I do remember that, all too well. Countless hours spent with templates in Symfony, or dealing with Zend Framework and all that jazz...

But as far as I remember, the issue was debuggability and testing of the templates themselves, which was easily managed by moving functionality out of the templates (lots of people put lots of logic into templates...) and then putting that behavior under unit tests. Basically being better at enforcing proper MVC split was the way to solve that.

The DX wasn't horrible outside of that, even early 2010s which was when I was dealing with that for the first time.



The main difference is as simple as modern web pages having on average far more interactivity.

More and more logic moved to the client (and JS) to handle the additional interactivity, creating new frameworks to solve the increasing problems.

At some point, the bottleneck became the context switching and data passing between the server and the client.

SPAs and tools like Astro propose themselves as a way to improve DX in this context, either by creating complete separation between the two words (SPAs) or by making it transparent (Astro)


Well, that's a way to manage server-side logic, but your progressively-enhanced client-side logic (i.e. JS) still wasn't necessarily easy to debug, let alone being able to write unit tests for them.


> but your progressively-enhanced client-side logic (i.e. JS) still wasn't necessarily easy to debug, let alone being able to write unit tests for them

True, don't remember doing much unit testing of JavaScript at that point. Even with BackboneJS and RequireJS, manual testing was pretty much the approach, trying to make it easy to repeat things with temporary dev UIs and such, that were commented out before deploying (FTPing).

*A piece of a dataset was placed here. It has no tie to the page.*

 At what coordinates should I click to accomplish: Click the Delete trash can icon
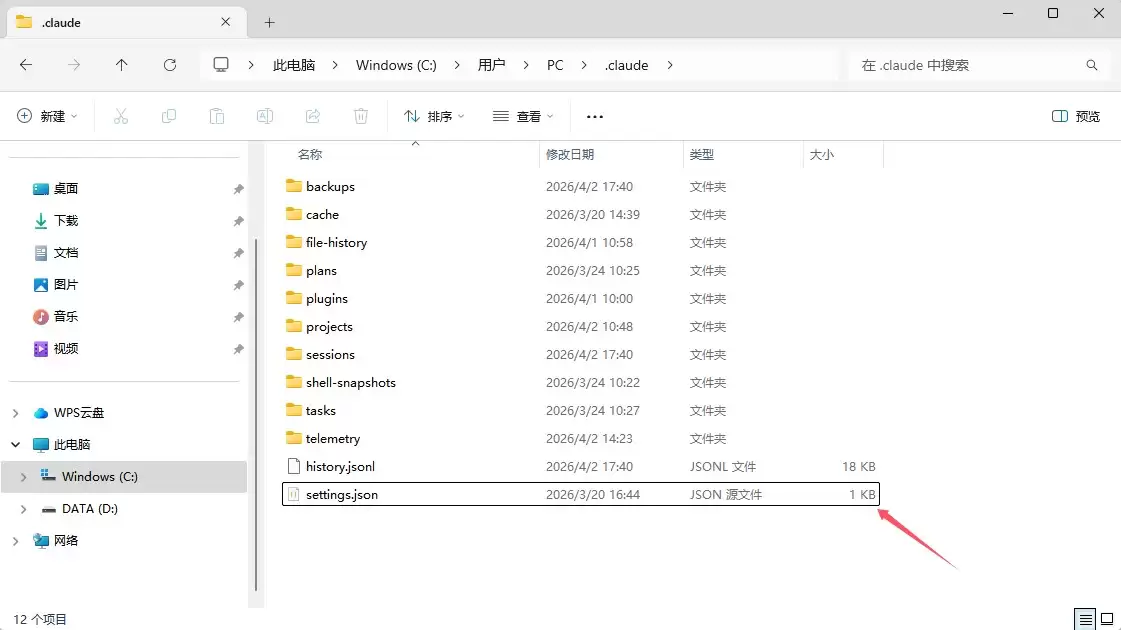click(361, 117)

Probably not until AngularJS v1 came around, with Miško spreading the gospel of testing for frontend applications, together with Karma and PhantomJS, did it feel like the ecosystem started to pick up on testing.

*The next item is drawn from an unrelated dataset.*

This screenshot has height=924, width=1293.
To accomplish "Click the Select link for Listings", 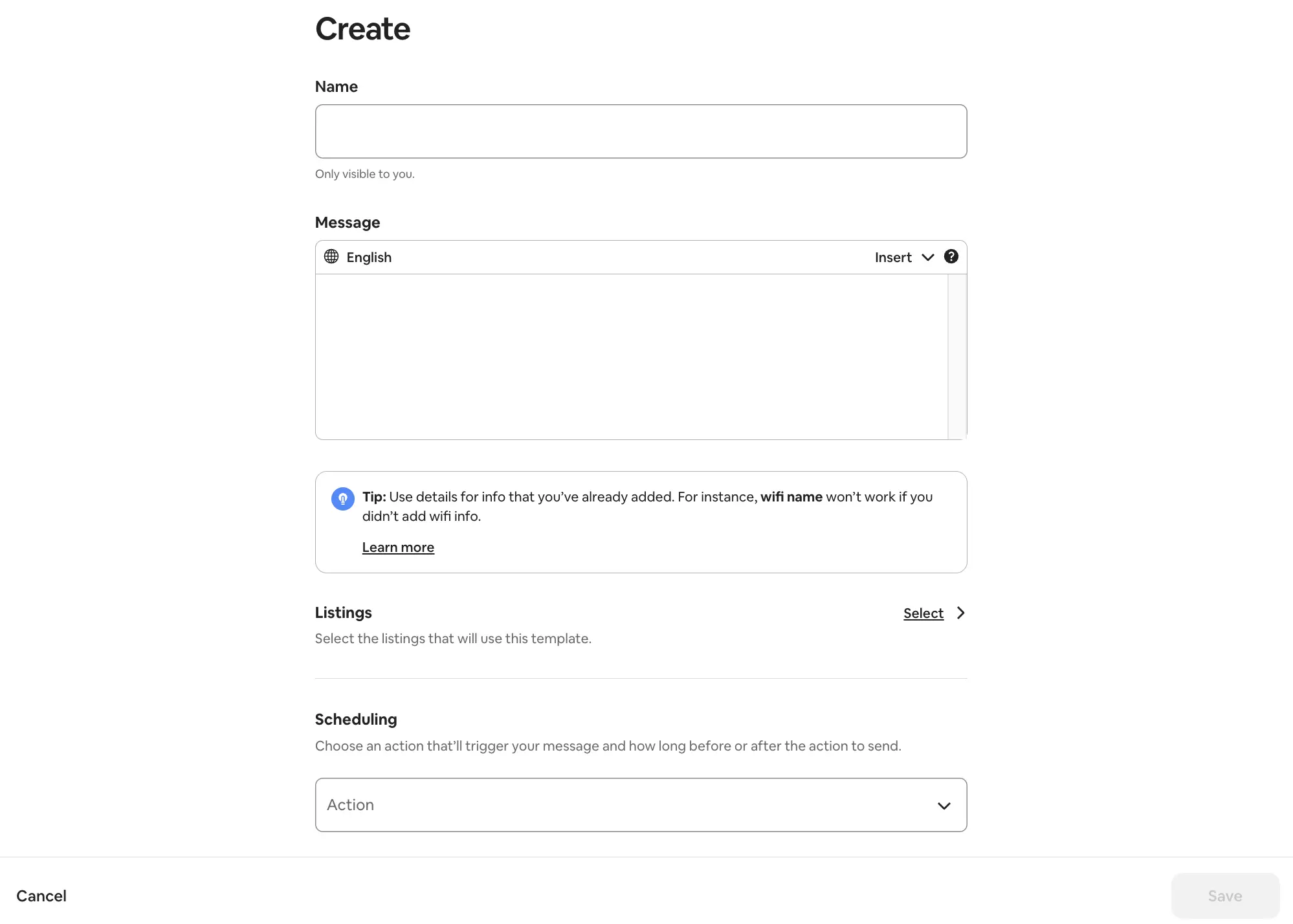I will point(923,613).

There wasn't as much JS to test. I built a progressively-enhanced SQLite GUI not too long ago to refresh my memory on the methodology, and I wound up with 50-ish lines of JS not counting Turbo. Fifty. It was a simple app, but it had the same style of partial DOM updates and feel that you would see from a SPA when doing form submissions and navigation.


Not usually, but in the context of

> Astro find a very nice balance of having your server and client code in one codebase, being able to define which is which and not having to parse your data from whatever PHP is doing into your JavaScript code is a huge DX improvement.

the point is pretty much that you can do more JS for rich client-side interactions in a much more elegant way without throwing away the benefits of "back in the days" where that's not needed.


Bingo.

Modern PHP development with Laravel is wildly effective and efficient.